Dubbele dreiging voor vispopulaties
Het noordelijke deel van de Atlantische Oceaan ondergaat extreme hittegolven, met watertemperaturen vergelijkbaar met die van een hottub. Deze opwarming kan wereldwijd visstanden bedreigen, vooral als het aangekondigde El Niño-seizoen in de helft van de oceanen soortgelijke effecten veroorzaakt, aldus MSC.

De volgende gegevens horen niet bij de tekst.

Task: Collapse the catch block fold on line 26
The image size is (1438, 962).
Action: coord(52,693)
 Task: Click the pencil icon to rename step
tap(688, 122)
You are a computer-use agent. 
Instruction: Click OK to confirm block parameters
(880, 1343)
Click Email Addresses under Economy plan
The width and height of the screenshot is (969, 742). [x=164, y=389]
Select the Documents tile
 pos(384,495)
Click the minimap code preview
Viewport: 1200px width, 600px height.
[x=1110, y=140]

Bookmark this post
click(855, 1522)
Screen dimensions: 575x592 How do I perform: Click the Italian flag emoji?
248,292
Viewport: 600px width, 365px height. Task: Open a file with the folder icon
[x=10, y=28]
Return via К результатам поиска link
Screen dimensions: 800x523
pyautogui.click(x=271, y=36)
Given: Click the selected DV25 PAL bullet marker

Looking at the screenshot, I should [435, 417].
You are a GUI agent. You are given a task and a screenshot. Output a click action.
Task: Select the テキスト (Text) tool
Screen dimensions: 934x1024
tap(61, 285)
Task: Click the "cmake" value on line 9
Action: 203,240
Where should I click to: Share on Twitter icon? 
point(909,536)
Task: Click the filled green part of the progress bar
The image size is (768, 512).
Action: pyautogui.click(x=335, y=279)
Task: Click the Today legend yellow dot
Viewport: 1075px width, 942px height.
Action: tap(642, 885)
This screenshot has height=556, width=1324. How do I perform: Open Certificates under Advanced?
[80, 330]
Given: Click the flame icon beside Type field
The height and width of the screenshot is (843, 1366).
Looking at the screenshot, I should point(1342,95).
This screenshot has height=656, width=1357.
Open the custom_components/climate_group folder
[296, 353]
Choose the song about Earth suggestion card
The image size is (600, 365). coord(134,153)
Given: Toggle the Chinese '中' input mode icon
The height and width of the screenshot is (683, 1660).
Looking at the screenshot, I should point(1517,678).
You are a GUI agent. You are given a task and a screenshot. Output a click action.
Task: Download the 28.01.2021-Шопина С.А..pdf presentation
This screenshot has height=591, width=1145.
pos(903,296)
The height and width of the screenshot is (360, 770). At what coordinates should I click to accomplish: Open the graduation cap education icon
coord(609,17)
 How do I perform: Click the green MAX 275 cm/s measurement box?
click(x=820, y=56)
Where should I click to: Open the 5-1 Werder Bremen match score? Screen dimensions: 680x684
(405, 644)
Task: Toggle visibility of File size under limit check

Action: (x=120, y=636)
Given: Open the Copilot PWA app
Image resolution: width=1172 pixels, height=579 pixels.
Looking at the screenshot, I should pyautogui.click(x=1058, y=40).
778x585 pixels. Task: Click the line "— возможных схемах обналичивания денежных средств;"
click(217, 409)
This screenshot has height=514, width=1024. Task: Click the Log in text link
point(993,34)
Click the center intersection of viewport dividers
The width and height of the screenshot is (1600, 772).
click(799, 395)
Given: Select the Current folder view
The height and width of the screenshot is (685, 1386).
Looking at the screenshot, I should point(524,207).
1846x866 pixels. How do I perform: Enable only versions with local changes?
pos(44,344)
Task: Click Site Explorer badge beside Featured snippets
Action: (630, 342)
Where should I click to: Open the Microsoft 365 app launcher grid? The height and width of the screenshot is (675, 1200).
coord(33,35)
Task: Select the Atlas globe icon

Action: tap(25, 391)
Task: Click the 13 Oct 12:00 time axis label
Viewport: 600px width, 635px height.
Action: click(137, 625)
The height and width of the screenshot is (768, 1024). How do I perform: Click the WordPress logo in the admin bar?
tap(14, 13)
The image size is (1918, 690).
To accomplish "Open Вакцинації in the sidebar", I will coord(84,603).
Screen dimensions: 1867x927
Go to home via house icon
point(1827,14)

Door stijgende zeetemperaturen migreren vissen zoals makreel, haring en blauwe wijting noordwaarts naar koelere gebieden, aangezien ze koelere wateren nodig hebben voor reproductie en populatiebehoud. Deze soorten zijn echter cruciaal voor het Noord-Atlantische ecosysteem. Als de opwarming voortduurt, kan hun voortplantingsvermogen verminderen, met grote gevolgen voor de visserij en ecosystemen.
Een aanhoudende politieke impasse tussen belangrijke visserijlanden zoals het VK, Noorwegen en de EU verergert de situatie. Deze onenigheid over visquota, gecombineerd met de gevolgen van klimaatverandering, zet vispopulaties onder druk. Onderzoek toont aan dat hittegolven het aantal Atlantisch-Scandinavische haringen tussen 2005 en 2015 met 40% verminderden. Bovendien is de kabeljauwpopulatie in de Noordzee door overbevissing tot een kritiek punt gedaald, en warmer water bemoeilijkt herstel.
De klimaateffecten hebben ook geleid tot schorsing van MSC-certificaten voor sommige vissoorten. In 2019 had 80% van de Nederlandse visserij een MSC-certificatie, maar dat cijfer is in 2022 gedaald naar 53%. Tegelijkertijd verschijnen in de Noordzee nieuwe soorten zoals pijlinktvis, die momenteel niet gereguleerd worden.
Christien Absil van MSC Benelux benadrukt het cruciale belang van internationale samenwerking voor het behoud van visbestanden. Gezien de huidige ecologische en politieke uitdagingen moeten overheden en industrieën leren van vroegere fouten en duurzame oplossingen nastreven. Bedrijven zoals Fish Tales en Seafarm tonen al initiatief door duurzame keuzes te maken en zich aan te passen aan de veranderende omstandigheden.